随着我国经济的发展和汇率制度的改革,汇率风险也随之暴露。利用模型刻画汇率波动率特征,并准确度量汇率风险,能使我们更好地掌握汇率变化的规律,从而化解汇率波动对经济的冲击。
首先,本文选取2005年7月21日至2017年4月21日美元、日元兑人民币的汇率数据进行分析。模型建立前,对所选的汇率数据进行适用前检验。检验结果表明,两只人民币汇率收益率都具有平稳性和异方差性,同时美元/人民币和日元/人民币都具有显著的相关性。两个汇率序列符合建立GARCH族模型。

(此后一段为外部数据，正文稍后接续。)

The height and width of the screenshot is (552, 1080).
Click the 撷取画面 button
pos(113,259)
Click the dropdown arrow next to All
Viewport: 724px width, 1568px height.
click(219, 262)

然后,选取正态分布、学生-t分布和广义误差分布作为误差项分布,采用对称GARCH模型中GARCH模型和GARCH-M模型和非对称GARCH模型中EGARCH模型、GJR-GARCH模型和APARCH模型对美元/人民币汇率波动率进行建模。研究发现,非对称GARCH模型的拟合效果优于对称GARCH模型。同时模型的拟合效果也依赖于误差项分布,其中学生-t分布效果最佳。所有模型中,MA(1)-APARCH(1,1)-t最适合用来刻画美元/人民币汇率波动率。选择MA(1)-APARCH(1,1)-t模型对VaR值进行计算并使用Kupiec失败频率检验法检验。结果表明,MA(1)-APARCH(1,1)-t模型计算的VaR值能够很好的度量美元/人民币汇率风险。
最后,对美元/人民币与日元/人民币汇率波动率相关性进行研究时,使用多元GARCH模型对汇率序列建模。并对美元、日元的汇率收益建立了BEKK模型和DCC模型,重点关注相关系数随时间变化这一特征。在后面的VaR计算部分,考虑投资组合形式对VaR进行预测。比较结果发现DCC模型低估了风险,BEKK模型下计算VaR值的效果更为理想。